Items from a dataset

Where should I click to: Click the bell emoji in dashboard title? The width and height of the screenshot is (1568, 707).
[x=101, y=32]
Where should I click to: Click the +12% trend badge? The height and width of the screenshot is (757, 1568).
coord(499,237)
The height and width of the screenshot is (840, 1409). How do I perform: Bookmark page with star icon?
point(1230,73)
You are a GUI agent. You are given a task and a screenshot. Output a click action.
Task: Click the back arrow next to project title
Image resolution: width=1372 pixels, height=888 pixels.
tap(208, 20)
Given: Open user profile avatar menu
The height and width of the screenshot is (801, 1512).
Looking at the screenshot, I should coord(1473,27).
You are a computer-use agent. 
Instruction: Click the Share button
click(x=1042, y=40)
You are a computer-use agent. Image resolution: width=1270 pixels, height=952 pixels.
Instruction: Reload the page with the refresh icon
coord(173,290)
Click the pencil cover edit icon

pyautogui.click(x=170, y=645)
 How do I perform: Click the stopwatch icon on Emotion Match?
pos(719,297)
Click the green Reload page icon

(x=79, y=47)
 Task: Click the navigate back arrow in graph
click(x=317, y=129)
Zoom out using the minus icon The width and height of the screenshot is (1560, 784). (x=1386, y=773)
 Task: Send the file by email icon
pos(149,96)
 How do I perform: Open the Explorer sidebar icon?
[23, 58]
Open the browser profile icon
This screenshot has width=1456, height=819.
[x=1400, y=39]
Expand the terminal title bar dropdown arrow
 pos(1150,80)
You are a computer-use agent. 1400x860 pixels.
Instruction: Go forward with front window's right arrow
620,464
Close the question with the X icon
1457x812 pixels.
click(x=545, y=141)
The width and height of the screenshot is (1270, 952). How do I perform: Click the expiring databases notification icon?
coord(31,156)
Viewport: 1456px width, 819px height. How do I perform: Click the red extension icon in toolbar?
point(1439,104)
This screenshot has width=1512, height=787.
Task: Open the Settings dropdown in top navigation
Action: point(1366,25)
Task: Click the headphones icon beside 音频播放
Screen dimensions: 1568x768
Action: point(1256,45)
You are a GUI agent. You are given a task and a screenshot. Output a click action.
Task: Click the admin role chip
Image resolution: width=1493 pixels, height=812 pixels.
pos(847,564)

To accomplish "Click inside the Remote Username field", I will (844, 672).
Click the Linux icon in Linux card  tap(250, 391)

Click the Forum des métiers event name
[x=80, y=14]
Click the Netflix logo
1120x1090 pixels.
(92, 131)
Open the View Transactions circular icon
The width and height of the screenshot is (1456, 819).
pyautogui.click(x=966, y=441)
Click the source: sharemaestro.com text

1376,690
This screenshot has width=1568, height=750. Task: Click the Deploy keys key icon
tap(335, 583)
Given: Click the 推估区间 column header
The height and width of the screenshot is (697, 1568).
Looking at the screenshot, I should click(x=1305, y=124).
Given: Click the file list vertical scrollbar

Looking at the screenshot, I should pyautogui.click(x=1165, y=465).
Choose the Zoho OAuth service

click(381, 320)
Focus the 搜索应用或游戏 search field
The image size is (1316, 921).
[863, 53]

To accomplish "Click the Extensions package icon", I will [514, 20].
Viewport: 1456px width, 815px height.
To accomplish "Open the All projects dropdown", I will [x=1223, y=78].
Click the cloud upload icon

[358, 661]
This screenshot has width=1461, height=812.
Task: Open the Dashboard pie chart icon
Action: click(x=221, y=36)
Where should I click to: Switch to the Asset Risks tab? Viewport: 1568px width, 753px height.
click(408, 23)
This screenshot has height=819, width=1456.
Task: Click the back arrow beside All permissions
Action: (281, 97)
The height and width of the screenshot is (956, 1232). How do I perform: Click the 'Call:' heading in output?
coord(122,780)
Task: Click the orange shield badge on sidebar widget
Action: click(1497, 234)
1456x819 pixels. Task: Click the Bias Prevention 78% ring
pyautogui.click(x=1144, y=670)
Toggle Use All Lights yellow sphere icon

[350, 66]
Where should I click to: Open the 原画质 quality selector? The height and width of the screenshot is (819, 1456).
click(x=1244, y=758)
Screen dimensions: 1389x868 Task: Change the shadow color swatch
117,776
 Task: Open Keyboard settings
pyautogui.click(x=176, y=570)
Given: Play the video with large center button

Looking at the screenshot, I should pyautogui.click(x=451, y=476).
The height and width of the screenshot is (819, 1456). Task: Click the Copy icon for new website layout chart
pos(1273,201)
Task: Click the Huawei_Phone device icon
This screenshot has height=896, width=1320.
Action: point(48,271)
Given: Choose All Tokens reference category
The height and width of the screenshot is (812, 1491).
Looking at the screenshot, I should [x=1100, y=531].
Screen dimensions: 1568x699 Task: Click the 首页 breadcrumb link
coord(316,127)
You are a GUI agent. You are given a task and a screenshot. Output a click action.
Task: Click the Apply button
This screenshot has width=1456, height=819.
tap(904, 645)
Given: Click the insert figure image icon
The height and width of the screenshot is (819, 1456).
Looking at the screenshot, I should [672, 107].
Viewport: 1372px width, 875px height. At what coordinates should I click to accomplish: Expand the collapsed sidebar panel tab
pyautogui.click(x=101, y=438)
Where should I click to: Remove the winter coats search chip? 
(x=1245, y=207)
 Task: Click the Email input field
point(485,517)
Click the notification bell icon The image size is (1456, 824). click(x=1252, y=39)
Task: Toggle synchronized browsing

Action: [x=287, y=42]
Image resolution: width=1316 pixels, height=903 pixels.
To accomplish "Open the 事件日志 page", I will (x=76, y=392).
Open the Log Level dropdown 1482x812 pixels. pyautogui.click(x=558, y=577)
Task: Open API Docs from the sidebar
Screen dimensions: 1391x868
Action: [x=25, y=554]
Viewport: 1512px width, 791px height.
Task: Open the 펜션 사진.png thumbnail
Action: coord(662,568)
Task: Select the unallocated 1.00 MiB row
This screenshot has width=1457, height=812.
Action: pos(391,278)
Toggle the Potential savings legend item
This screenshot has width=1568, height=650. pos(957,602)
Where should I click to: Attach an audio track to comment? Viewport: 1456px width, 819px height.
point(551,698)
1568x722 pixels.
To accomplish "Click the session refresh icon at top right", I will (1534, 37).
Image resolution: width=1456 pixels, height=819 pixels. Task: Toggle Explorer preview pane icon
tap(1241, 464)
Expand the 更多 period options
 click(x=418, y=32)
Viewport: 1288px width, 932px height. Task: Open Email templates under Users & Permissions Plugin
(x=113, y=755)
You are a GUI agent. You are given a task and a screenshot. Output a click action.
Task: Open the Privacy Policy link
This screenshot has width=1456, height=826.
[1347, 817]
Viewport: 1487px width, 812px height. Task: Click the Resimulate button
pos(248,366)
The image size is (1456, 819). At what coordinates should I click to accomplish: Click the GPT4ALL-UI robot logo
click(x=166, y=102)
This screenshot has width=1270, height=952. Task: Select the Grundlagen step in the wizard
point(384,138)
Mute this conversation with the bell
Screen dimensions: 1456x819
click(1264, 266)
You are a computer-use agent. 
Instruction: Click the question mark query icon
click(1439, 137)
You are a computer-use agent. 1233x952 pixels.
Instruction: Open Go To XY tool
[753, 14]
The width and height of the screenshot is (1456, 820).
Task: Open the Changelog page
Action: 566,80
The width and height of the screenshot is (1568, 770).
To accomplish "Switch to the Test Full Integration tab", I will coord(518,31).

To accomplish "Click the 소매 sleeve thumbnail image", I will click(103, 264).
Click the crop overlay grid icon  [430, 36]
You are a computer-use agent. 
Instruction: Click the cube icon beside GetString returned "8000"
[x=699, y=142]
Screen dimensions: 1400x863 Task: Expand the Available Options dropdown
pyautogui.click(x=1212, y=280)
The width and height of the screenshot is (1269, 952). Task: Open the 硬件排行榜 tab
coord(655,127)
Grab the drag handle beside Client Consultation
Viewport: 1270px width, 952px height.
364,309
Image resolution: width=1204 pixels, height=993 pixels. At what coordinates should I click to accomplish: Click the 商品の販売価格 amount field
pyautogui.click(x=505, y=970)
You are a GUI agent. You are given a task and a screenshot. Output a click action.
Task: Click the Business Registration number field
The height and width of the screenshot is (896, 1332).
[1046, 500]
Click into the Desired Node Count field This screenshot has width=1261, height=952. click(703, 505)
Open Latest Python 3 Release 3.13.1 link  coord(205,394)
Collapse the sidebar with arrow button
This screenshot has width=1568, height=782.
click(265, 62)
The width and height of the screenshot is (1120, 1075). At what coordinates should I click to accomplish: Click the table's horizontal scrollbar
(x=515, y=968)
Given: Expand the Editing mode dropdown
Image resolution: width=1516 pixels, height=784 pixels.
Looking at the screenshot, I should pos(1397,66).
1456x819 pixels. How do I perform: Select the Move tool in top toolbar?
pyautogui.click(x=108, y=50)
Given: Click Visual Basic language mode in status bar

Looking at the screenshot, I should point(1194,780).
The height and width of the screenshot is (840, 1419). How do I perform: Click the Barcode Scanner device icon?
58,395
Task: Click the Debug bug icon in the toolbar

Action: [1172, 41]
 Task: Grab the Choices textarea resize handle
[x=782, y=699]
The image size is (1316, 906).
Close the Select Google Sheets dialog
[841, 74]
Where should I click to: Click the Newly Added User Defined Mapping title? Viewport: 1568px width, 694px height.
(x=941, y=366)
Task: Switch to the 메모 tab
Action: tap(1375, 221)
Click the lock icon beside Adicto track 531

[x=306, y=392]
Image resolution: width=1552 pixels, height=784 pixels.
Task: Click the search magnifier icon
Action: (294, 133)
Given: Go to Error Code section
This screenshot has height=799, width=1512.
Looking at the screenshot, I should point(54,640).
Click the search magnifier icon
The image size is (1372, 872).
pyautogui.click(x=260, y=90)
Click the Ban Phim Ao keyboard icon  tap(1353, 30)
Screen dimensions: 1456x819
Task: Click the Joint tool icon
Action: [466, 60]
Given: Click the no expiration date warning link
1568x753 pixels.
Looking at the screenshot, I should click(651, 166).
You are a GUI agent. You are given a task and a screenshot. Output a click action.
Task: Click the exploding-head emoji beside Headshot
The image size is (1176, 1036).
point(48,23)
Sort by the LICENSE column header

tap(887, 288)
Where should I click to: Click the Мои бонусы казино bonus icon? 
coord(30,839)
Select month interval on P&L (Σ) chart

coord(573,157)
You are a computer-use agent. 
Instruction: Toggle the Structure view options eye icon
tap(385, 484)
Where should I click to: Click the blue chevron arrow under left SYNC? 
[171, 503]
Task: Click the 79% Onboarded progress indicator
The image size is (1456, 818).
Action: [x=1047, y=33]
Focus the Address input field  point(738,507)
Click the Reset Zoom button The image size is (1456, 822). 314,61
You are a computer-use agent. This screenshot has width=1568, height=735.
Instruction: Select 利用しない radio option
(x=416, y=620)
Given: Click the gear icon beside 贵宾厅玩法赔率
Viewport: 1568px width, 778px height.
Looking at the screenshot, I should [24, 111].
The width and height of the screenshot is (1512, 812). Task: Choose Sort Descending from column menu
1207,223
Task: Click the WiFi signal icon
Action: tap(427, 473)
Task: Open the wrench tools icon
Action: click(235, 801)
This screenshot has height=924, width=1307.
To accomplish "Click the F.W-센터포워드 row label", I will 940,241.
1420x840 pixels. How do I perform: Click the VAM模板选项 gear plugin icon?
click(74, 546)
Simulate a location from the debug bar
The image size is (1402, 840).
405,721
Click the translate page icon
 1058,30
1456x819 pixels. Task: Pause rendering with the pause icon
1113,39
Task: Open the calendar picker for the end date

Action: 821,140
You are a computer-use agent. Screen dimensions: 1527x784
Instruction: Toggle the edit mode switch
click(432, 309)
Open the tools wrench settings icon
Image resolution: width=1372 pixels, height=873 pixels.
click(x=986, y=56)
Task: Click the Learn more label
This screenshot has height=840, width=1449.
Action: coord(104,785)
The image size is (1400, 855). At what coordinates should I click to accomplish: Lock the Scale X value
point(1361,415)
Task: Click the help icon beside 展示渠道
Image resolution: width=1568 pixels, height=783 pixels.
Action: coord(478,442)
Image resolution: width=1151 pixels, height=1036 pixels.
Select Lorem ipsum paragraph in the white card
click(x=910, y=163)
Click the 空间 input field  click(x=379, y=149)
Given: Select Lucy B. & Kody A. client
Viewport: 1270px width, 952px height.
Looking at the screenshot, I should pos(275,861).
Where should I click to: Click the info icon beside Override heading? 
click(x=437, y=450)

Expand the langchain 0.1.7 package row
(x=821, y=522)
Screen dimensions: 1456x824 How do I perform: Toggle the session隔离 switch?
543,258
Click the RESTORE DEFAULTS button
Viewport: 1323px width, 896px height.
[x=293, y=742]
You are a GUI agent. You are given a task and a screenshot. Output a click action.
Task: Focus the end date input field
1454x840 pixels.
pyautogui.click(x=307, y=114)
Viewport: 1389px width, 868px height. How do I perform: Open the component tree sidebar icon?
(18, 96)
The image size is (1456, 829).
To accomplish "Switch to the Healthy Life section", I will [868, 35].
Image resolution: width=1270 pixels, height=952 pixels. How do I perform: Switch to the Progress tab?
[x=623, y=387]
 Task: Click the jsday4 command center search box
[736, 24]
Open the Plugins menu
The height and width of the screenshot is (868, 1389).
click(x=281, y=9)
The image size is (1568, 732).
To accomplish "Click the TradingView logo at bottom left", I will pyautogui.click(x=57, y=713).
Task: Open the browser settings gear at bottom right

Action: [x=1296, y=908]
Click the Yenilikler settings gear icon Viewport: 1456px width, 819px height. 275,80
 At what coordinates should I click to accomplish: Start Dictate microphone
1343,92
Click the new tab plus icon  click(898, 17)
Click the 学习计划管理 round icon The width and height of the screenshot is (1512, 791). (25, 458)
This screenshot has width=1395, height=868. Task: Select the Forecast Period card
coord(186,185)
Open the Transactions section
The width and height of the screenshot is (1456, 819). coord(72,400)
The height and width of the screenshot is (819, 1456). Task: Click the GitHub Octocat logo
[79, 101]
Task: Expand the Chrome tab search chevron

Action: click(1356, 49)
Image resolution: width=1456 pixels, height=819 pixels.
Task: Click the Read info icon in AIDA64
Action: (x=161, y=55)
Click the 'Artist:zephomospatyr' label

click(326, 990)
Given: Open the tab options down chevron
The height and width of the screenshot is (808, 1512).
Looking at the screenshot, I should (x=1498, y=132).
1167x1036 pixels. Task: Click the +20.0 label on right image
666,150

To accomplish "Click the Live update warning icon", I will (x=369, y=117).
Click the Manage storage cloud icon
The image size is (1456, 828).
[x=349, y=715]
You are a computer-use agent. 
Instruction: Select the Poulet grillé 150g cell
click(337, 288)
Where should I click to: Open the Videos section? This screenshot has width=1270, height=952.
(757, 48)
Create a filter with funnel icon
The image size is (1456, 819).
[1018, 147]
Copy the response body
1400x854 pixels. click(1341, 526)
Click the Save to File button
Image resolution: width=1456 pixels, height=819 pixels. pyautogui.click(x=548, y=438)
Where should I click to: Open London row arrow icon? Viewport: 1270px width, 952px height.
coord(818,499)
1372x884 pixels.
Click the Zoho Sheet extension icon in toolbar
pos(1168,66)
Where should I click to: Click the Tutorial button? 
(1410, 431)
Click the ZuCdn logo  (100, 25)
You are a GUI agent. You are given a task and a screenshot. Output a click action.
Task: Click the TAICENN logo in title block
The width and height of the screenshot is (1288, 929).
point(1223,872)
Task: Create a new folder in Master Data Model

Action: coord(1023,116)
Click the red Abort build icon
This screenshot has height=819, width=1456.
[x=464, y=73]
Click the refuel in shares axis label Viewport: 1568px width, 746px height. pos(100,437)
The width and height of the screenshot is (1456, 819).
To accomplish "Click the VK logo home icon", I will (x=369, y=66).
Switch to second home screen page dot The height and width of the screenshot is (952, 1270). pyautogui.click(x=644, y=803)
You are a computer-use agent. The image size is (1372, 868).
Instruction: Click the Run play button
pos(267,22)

=== TASK TO COMPLETE ===
Copy all the lines from the data above that hold the word "Zoom".

=== SOLUTION FOR THIS EXERCISE ===
Zoom out using the minus icon The width and height of the screenshot is (1560, 784). (x=1386, y=773)
Click the Reset Zoom button The image size is (1456, 822). 314,61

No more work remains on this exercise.